[Text provided]

38:04 Ed– I’m curious about how you balance your coaching business now with this other self publishing arm that you now have. Right? Because there are things to do there. It sounds like you don’t like to sit still, which is wonderful. But how do you find, how can you balance all of this when you’re excited about both of them?

Marjorie– For one thing, the collaboration has really freed me from the fieldwork, which is, yes, I enjoy doing it, but physically, it’s hard for me. So, it’s a burst of effort in discrete time. In my Milwaukee Book, they had a deadline that they wanted to get for a book launch. And so the week before, as we were going back and forth with edits, was pretty intense. And I I did spend quite a bit of time, but I was sort of between clients for the editing job. So that worked out. Right now, I have 3 different editing clients.

41:10 Marjorie– I would welcome more collaborators with the EasyWalks projects. It’s just fun. It isn’t tremendously lucrative for me at this point, because the people that do the field work deserve to get paid for their time. I’m basically writing contracts that make it so on I keep the online sales. And since they’re local, any marketing efforts are to their benefit for the physical books. So you know, I gave the copyright away for 1 nonprofit organization I worked with, and I’m really sorry I did because I no longer have the control to be able to order books when I do make local presentations. So for these others, even though they’re a long way from where I live, I wanna keep the copyright because it makes it a growing body of work that I have. I’m happy for them to get rewarded for their work, and I would welcome more of those, like I said, I’m negotiating with somebody in Detroit right now. Never been to Detroit either.

44:28 Ed– So, Marjorie, as we wrap up, I have a couple of questions for you. 1 is a bigger question and then an easy question for you. But I’m wondering as you reflect on the journey that you’ve taken, what impact do you hope you will have on the writing community and beyond that, particularly those with disabilities?

Marjorie– I did write a book specifically targeting those who live with a changed life. And that’s the more spiritual side of things. It’s my liturgy of easy walks. It’s a series of meditations about the process and the experience of dealing with loss, dealing with change, finding a way to create a new life that you never planned on. I have been told that that book has made a difference to some people.That means that means a lot. It’s not just that it’s my story, but people are able to see those core, life lessons in what I’m writing about. It’s not just me, me, me. Here’s my story. Here’s life lessons learned. Take what you can from them and leave the rest. So for that, I I feel very strongly I’ve become much more of a disability advocate. When I first started writing the easy walks books, I didn’t really acknowledge the disability. It was just a trail guide.

[/Text provided]

### Using the information:
a: In the interview transcript, why does Marjorie regret giving the copyright away to a nonprofit organization?
b: Reproduce the part of the interview transcript starting at "44:28 Ed– So, Marjorie, as" and ending at "those with disabilities?".

[Extracted data]

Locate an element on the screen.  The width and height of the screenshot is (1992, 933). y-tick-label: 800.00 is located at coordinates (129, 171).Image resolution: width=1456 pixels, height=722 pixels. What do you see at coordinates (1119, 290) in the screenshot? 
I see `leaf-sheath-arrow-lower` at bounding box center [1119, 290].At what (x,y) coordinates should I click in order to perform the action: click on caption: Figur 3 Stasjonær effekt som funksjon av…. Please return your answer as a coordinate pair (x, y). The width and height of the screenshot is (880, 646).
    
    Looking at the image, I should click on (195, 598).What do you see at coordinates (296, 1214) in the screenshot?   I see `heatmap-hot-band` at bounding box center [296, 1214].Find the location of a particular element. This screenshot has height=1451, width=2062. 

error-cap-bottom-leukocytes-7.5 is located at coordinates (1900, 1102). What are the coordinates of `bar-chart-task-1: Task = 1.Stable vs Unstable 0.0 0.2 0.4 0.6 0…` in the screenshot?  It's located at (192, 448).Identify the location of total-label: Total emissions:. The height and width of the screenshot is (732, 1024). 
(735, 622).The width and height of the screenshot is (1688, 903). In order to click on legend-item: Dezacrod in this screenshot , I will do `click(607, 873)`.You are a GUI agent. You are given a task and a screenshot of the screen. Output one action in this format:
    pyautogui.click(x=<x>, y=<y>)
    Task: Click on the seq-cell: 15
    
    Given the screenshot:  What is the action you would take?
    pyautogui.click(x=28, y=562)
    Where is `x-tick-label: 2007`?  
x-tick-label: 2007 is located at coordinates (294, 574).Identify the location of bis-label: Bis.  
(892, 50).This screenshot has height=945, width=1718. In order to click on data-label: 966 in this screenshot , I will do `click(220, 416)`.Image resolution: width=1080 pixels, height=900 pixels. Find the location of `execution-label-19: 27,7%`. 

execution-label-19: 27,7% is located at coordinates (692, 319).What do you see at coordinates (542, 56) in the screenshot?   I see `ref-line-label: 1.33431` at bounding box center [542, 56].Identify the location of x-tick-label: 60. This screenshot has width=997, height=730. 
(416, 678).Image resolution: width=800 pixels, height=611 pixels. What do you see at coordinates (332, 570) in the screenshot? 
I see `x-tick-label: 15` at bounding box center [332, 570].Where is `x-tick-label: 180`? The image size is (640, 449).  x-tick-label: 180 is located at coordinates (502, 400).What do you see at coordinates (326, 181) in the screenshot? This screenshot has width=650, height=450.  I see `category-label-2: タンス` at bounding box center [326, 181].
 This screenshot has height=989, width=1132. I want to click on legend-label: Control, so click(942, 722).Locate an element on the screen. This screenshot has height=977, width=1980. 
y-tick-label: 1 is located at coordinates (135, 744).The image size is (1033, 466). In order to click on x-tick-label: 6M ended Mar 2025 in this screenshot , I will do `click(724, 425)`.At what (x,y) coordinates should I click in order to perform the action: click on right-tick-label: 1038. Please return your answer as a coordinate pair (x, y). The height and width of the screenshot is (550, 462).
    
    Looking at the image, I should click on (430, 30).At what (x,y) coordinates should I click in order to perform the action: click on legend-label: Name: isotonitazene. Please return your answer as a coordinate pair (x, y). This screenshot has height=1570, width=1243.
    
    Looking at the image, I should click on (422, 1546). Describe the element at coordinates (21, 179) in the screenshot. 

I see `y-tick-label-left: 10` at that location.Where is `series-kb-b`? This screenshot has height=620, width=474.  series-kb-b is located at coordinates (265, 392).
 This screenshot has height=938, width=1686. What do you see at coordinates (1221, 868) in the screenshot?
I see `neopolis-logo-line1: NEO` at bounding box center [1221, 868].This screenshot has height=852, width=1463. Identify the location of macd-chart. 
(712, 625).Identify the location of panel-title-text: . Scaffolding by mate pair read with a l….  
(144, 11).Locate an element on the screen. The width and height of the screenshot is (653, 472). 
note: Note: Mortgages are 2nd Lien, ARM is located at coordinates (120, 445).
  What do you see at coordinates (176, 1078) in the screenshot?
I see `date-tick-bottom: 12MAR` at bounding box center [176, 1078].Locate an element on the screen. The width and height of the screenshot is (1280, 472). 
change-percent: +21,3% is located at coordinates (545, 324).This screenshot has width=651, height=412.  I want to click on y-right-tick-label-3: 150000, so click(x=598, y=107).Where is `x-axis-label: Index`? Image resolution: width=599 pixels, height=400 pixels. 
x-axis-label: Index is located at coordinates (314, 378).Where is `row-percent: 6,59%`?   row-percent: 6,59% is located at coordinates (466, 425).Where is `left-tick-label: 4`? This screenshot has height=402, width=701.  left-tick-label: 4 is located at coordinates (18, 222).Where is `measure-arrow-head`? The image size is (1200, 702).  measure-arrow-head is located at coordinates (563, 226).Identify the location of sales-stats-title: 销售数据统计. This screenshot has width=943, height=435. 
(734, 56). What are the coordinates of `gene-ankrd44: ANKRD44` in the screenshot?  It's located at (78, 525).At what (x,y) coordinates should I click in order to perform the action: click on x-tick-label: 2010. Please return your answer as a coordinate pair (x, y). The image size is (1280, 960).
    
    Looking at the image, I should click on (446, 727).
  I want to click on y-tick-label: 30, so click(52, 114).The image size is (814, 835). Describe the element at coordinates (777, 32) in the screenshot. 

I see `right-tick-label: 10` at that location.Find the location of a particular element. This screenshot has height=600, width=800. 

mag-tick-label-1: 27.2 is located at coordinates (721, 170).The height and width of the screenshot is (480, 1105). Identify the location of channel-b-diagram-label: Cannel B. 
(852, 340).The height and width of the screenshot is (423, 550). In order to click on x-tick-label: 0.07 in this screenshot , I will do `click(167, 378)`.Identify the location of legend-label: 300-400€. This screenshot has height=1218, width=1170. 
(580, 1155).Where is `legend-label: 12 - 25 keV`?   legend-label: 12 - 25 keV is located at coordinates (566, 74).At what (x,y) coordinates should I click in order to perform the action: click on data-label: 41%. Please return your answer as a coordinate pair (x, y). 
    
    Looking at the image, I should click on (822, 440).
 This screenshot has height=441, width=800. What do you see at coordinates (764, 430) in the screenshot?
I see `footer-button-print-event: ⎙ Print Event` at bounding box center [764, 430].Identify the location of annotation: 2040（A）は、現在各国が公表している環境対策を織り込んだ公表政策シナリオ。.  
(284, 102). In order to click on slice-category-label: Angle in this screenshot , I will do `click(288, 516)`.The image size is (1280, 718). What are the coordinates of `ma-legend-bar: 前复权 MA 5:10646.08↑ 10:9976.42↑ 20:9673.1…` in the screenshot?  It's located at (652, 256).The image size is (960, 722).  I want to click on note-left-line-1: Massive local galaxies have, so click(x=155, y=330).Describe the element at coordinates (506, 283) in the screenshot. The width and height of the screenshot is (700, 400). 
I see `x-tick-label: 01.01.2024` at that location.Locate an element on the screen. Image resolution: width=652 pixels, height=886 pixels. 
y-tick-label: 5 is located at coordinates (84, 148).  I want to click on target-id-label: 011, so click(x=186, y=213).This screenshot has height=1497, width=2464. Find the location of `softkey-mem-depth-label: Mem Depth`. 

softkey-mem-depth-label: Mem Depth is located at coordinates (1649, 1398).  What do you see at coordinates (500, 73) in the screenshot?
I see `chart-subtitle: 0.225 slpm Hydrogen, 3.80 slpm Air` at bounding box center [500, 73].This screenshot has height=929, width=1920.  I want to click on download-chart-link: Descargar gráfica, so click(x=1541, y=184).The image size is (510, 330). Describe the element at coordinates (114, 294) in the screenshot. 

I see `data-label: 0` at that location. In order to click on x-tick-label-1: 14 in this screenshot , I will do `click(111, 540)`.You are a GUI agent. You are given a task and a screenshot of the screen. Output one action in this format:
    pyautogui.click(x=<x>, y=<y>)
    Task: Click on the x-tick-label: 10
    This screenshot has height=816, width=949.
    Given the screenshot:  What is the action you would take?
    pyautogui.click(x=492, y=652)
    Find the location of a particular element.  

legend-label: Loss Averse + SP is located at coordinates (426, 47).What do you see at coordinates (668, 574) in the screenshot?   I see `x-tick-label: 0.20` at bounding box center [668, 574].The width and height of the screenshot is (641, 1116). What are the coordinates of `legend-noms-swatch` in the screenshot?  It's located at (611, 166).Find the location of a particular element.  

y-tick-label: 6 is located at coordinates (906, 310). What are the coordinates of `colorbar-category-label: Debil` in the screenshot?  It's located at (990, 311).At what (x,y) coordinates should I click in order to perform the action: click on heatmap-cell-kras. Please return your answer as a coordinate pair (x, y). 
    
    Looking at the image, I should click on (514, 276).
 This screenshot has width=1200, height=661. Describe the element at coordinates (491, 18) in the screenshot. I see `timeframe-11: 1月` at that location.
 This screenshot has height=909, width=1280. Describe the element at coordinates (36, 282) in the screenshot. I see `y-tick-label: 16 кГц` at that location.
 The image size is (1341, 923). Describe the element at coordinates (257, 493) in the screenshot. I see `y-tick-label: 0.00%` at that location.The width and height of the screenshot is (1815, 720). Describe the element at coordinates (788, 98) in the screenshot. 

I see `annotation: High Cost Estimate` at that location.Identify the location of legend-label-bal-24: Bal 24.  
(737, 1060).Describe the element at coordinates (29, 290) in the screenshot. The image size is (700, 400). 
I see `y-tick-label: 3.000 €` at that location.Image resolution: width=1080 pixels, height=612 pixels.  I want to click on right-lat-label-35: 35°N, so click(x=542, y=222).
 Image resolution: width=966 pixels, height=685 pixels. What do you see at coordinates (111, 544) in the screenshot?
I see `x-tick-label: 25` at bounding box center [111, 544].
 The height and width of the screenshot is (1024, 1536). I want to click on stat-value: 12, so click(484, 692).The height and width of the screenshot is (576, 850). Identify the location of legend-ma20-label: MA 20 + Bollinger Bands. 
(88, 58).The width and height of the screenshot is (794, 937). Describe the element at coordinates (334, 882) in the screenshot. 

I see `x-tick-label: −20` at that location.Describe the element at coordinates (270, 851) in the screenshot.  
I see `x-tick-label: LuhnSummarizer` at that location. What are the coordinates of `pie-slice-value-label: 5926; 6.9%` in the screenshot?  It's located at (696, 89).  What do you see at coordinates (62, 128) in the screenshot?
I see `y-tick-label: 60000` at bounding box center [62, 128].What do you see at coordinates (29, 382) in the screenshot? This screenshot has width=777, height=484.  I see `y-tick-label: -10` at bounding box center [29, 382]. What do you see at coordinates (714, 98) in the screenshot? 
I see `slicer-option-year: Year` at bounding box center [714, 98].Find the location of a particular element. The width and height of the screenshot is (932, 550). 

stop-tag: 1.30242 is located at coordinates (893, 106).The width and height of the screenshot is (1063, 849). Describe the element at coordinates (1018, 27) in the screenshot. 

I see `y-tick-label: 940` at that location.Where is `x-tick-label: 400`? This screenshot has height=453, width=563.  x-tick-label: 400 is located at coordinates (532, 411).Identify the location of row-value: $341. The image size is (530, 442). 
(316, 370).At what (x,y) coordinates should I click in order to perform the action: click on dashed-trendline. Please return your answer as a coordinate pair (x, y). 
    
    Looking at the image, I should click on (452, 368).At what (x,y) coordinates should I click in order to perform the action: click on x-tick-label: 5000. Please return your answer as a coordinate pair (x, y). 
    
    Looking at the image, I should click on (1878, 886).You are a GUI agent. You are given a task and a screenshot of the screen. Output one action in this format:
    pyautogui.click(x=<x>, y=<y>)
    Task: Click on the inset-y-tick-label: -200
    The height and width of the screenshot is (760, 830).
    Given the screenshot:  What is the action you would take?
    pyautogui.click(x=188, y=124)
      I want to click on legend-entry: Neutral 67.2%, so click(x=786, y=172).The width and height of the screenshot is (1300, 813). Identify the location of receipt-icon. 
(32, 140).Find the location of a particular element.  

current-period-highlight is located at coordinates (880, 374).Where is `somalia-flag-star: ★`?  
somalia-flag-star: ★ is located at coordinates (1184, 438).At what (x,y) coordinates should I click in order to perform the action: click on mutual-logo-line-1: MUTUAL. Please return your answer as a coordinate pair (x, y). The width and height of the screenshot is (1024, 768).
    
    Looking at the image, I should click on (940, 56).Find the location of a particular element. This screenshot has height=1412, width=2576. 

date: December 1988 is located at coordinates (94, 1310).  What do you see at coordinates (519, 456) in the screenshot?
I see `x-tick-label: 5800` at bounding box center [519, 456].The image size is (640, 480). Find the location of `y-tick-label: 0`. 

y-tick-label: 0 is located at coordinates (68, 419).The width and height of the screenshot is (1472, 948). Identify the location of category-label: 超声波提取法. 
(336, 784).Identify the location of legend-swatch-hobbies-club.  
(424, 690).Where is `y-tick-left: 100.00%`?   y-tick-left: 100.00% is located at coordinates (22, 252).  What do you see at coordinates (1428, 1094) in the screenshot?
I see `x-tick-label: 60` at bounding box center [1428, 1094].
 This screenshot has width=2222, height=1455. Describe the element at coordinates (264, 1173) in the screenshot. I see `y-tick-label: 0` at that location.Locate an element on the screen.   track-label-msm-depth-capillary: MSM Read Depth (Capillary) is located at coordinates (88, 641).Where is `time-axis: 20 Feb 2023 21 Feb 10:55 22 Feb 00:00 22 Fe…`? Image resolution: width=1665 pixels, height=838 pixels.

[/Extracted data]

### Results in order:
a: She no longer has the control to order books when she makes local presentations.

b:
44:28 Ed– So, Marjorie, as we wrap up, I have a couple of questions for you. 1 is a bigger question and then an easy question for you. But I’m wondering as you reflect on the journey that you’ve taken, what impact do you hope you will have on the writing community and beyond that, particularly those with disabilities?